* [What the exercise asks]:
Only the lines from the one containing "Click 'S&P 500" to the end of the records belong in the copy. Reproduce them word for word and drop the pictures.

* [Supplied material]:

........

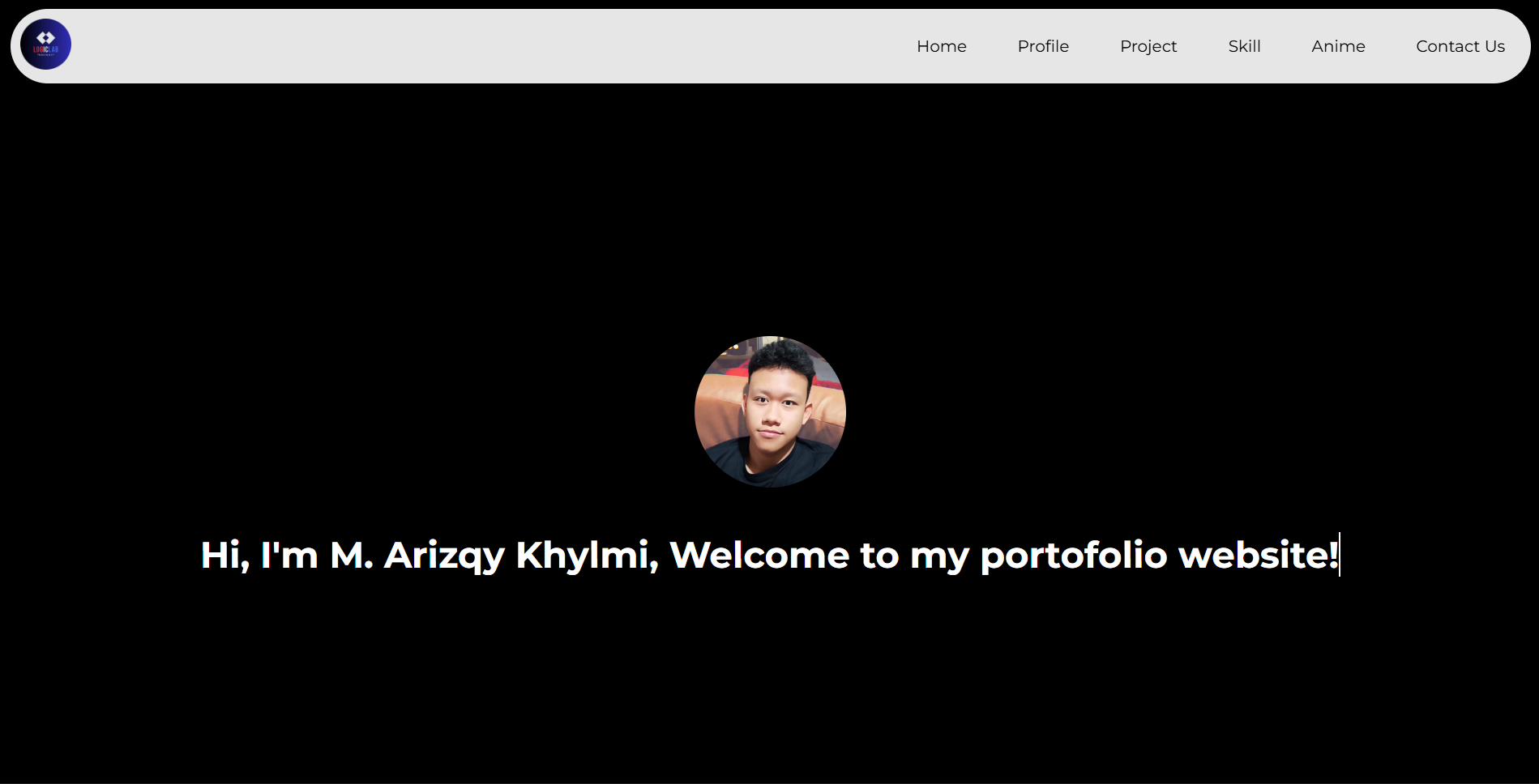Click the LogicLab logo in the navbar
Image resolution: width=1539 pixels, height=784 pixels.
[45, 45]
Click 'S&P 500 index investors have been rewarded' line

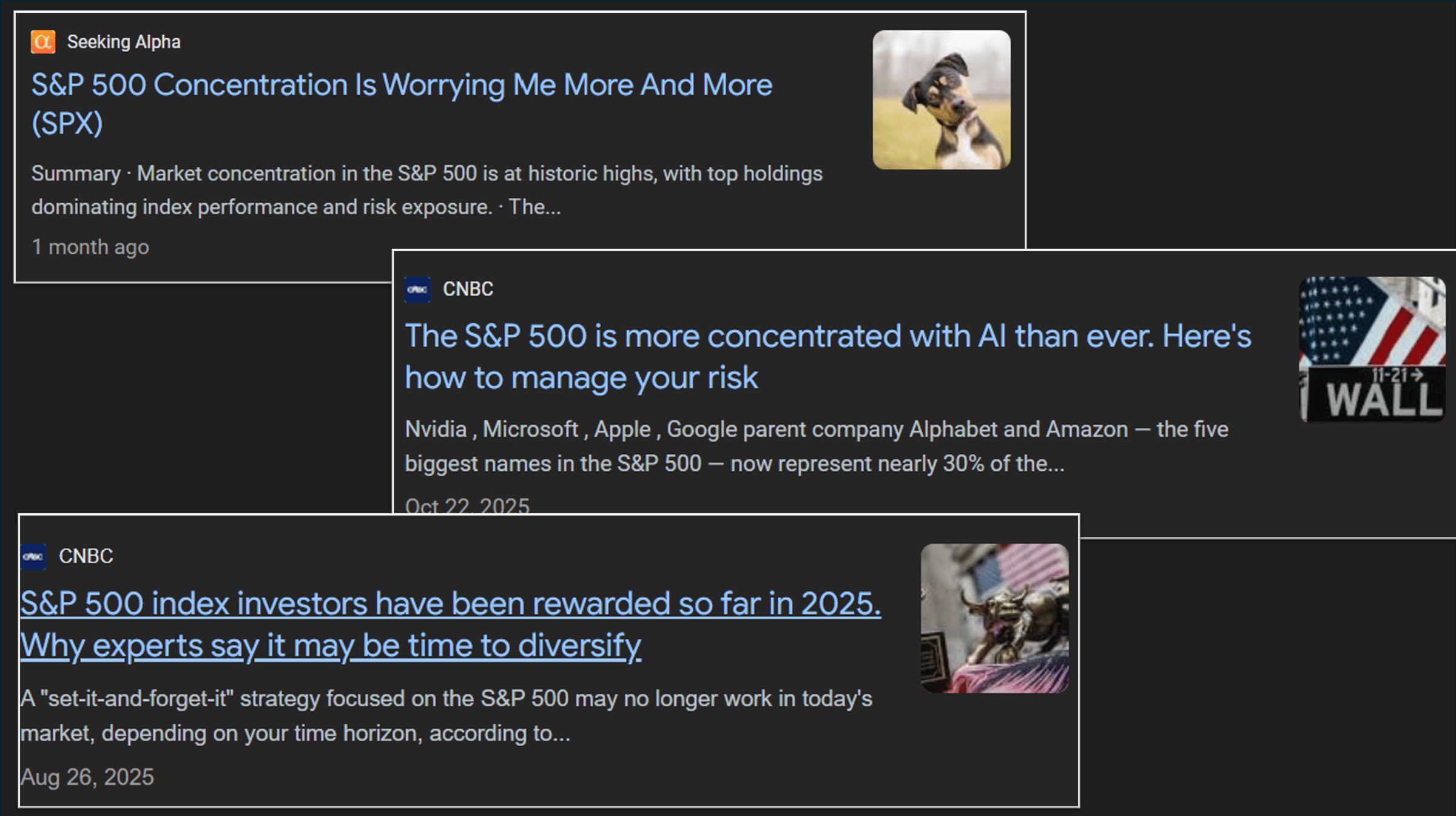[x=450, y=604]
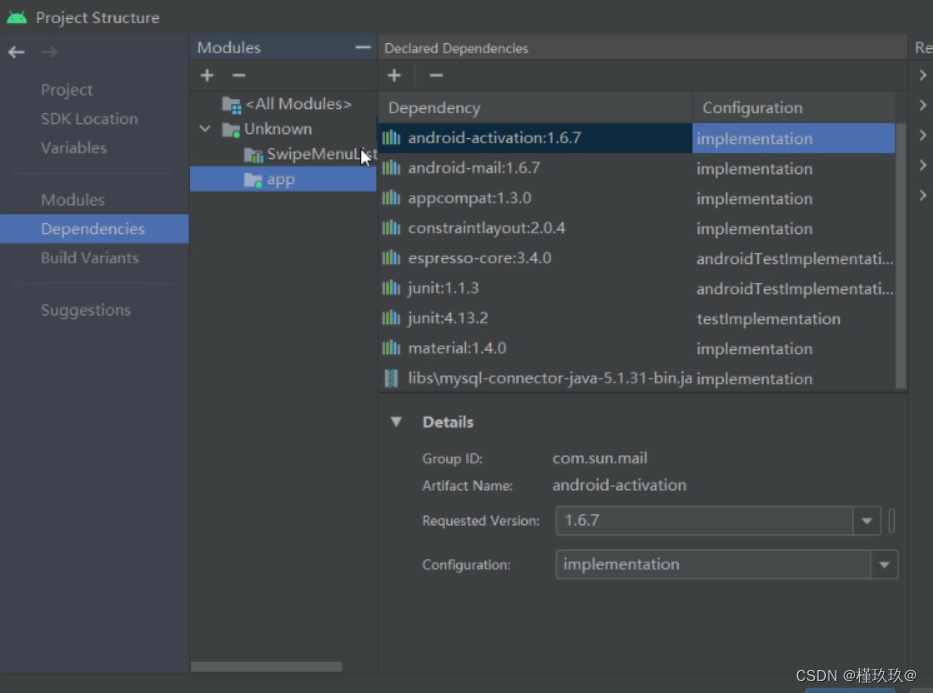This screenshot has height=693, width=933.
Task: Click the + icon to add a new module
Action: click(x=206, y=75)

........

* [The answer]:
Click 'S&P 500 index investors have been rewarded' line

[x=450, y=604]
This screenshot has height=693, width=933.
Task: Click the + icon to add a new module
Action: click(x=206, y=75)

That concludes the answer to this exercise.